等三個人吃完宵夜,萬琳和孫瀟瀟走後章辛才上樓,路過書房聽到他還在開會,徐斯年說他遇上麻煩了,這幾天也不見陳安來了。她站門口聽了兩句,就去洗漱了沒理會他,她迷迷糊糊中感覺後半夜他才進來睡覺。

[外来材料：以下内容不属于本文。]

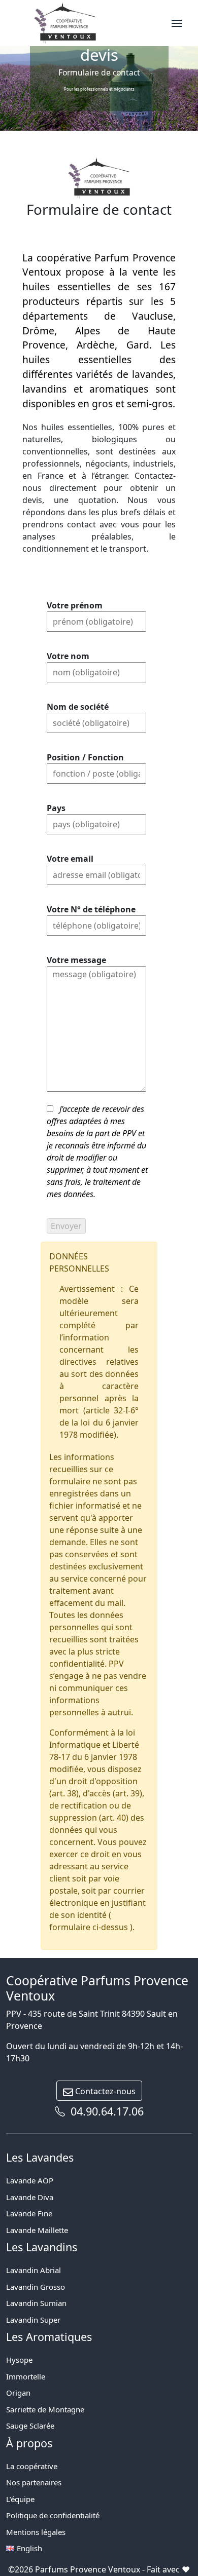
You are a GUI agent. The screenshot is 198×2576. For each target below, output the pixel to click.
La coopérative (31, 2466)
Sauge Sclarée (30, 2425)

第二天一早等她起來,李珩已經走了,倒是陳安來取東西,見她在家問:「你沒去上班?老闆還以為你不在家。」
章辛聽得莫名其妙問:「怎麼了?我還沒出發。」
陳安心想,我怎麼解釋,老闆讓我回家給他收拾行李,難不成你們兩個吵架了?你這是守株待兔?
「老闆tຊ要出差,讓我幫他收拾行李。」
章辛從來沒有幹過這種事,見陳安始終看著自己,只好說:「你……等等,我去收拾。」
她站在李珩的衣帽間,觀察了幾分鐘,都沒想好給他帶什麼,平日裡他都是自己打理,兩個阿姨除非打掃衛生,也不上樓。
她最終還是給李珩打電話,問:「你行李帶哪些衣服?」
李珩大概還在辦公室,那邊安靜了片刻才說:「我等會兒回給你。」
只是很尋常的一句話,不知怎麼的,章辛就聽出了劍拔弩張的味道。
章辛聽著他的聲音就猜到他應該是很忙,趕緊說:「那算了,我看著收拾,要是不合適你讓陳安給你準備。」
等陳安見她提著行李箱下樓,趕緊接過就走了。
包養
沒等她出門, 章恪就來電話了,他第一句就說;「姐,分家的事情基本定下了。」
章辛又放下手裡的文件包, 退回來坐在沙發上問:「怎麼樣?」
章恪很簡短說了幾句:「基本框架就是拆分原始股份,咱們家占了大頭,但產業也就只有工廠。地產和其他的咱們不沾邊。聽說那邊不答應, 畢竟地皮不少。但是這次奶奶在這邊, 我估計差不離。細節的話等見面我和你細說。」
章辛笑了下才說:「怎麼可能差不離?長房只有一個兒子, 二房的人多著呢, 你以為剩下那幫人真就不用分家產嗎?」
剩下的才是兩個老太太之間的鬥法時間。但是這麼分,她確實比較意外,這樣話大房其實不算吃虧太多, 她以為按照章家現在的狀況, 他們長房可能都分不到什麼東西。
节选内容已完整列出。